RADHEY SHYAM Vs. RAJA RAM

Decided On April 23, 1990
RADHEY SHYAM Appellant
V/S
RAJA RAM Respondents

JUDGEMENT

(1.) I have heard learned Counsel for the applicant at some length. The first contention was that there was no proper notice of demand which was essential for establishing default within the meaning of Section 20(2)(a) of the U.P. Urban Buildings (Regulation of Letting, Rent and Eviction) Act, 1972. In support learned Counsel placed reliance on a decision of this Court in the case of Harish Chandra v. Second Additional District Judge, Moradabad, reported in 1983(1) ARC 89. This decision has no application. This notice of demand of this case determined the tenancy of the defendant in present. It stated that the tenancy was determinated forthwith. The notice then went on to demand that the defendant should vacate the premises after paying the arrears of rent. Such a notice was held by this Court not to be a notice contemplated under Section 20(2)(a). The position in the present case is entirely different. Here the landlord had stated in the notice that he does not desire to keep the defendant-applicant as a tenant as he was a bad pay-master. It then called upon the defendant to pay the entire arrears of rent within a month.
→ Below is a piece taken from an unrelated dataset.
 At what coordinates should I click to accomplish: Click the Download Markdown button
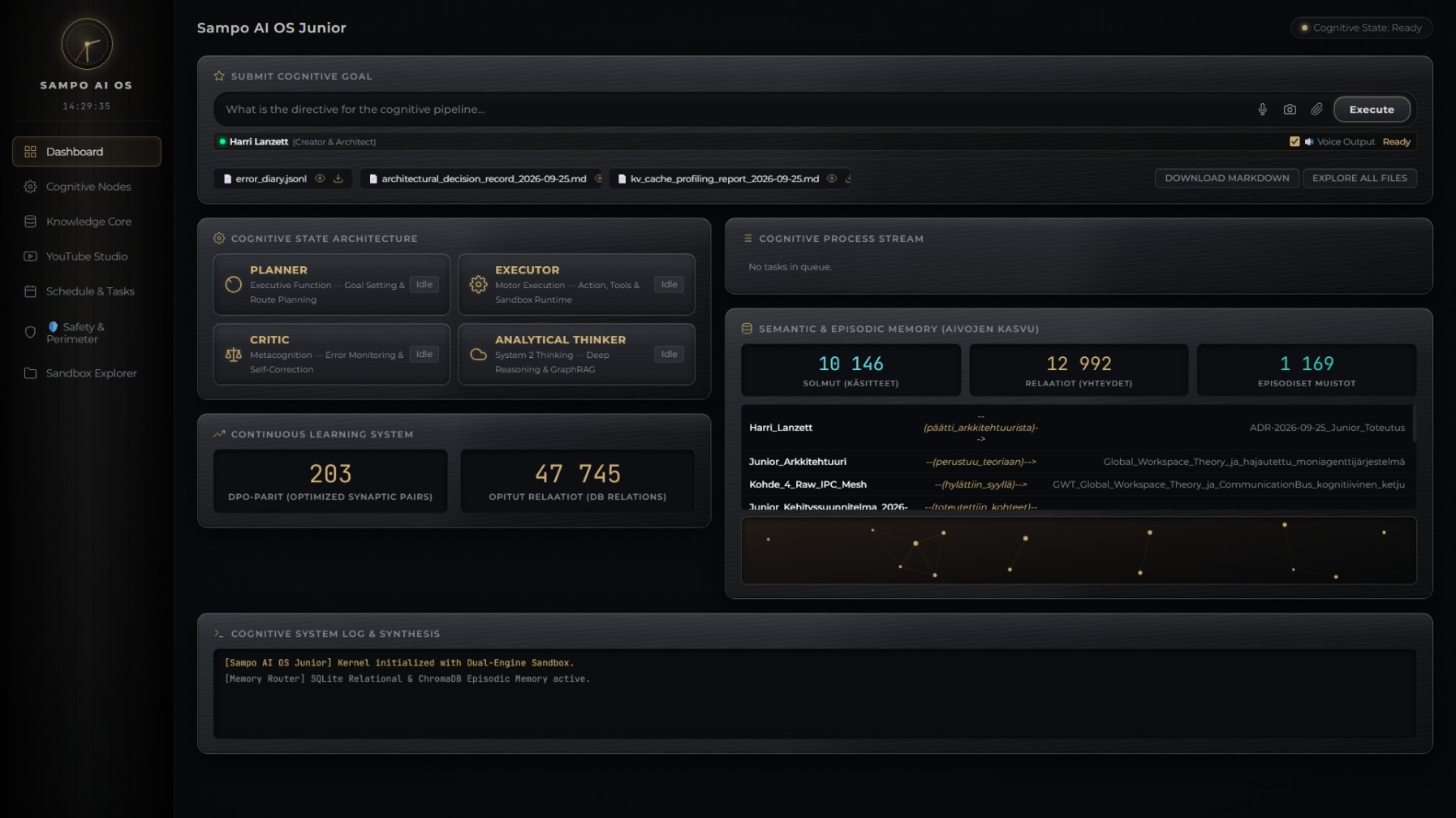click(x=1226, y=179)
Lastly, the notice asked the defendant to quit the premises on the expiry of 30 days. Such a notice clearly amounts to a notice within the meaning of Section 20(2)(a) and also complies with Section 106 of the Transfer of Property Act.
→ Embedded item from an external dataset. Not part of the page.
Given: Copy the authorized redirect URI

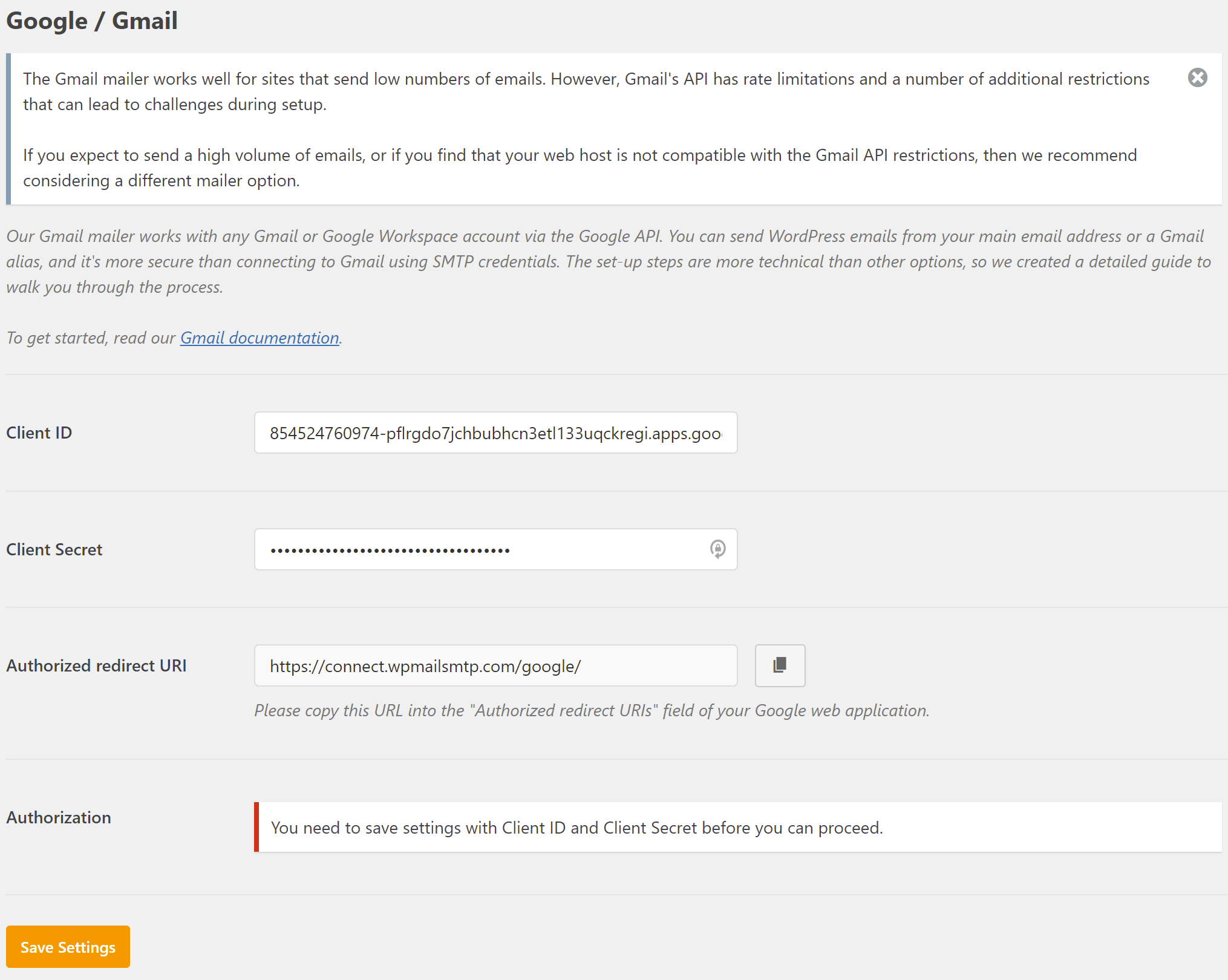Looking at the screenshot, I should tap(780, 665).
(2.) LEARNED Counsel next contended that the Court below was not justified in rejecting the petitioner's application, for getting paper No. 18 Ka examined by an expert on the ground that it was belated attempt on the part of the tenant. I find no merit in this contention either. The Court below has rejected the petitioner's application on the ground that firstly, there was no justification for moving the application at that belated stage when the case was ripe for agreement, and, secondly, the defendant was from the very beginning interested in delaying the disposal of the case on a number of occasions. A transfer application was also moved but the same was rejected by the learned District Judge. The Court below has also observed that instead of complying with the orders of the Court and getting the case argued, the defendant has moved the present application simply to get the case adjourned. These observations of the Court below are fully borne out by the order sheet of the case, a copy of which has been annexed by the defendant-applicant to his application.
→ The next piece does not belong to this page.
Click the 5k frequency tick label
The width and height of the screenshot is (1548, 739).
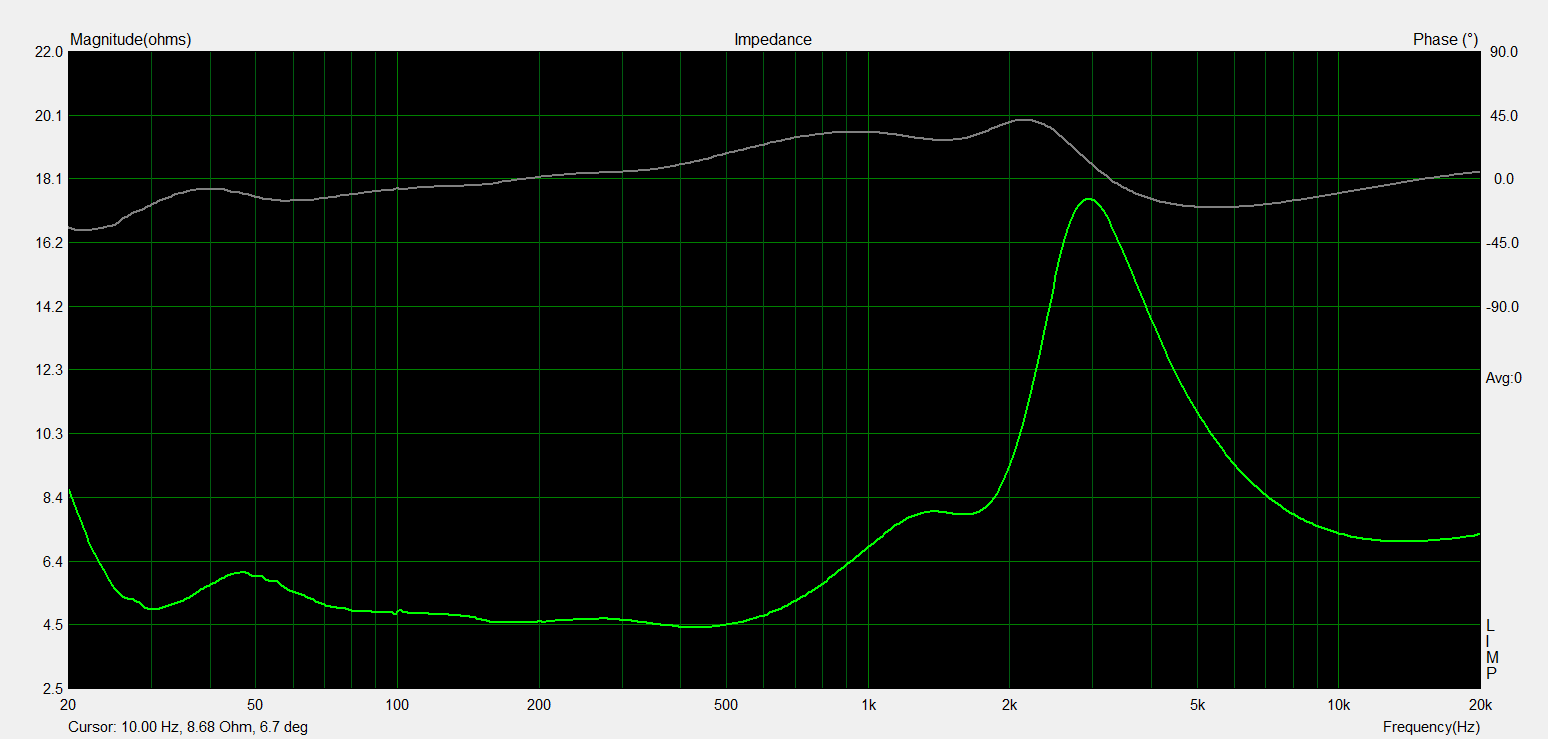pos(1196,705)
(3.) THERE is thus no merit in this revision. However, looking to the entire facts and circumstances of the case, it seems desirable to allow the defendant applicant some time to vacate the premises and to find out some alternative accommodation. Learned Counsel appearing for the applicant has conveyed to the Court on undertaking given by the petitioner that he will hand over vacant possession to the plaintiff-opposite parties by 31st December, 1990 and that he would not induct any other person into the shop in dispute, directly or indirectly. The further undertaking given by the learned Counsel on behalf of the applicant is that the applicant will deposit in the Court below damages for use and occupation at the rate of Rs. 170 per month in advance by the 15th of each month. If the defendant commits any default in complying with any of these conditions he will be liable to be evicted forthwith.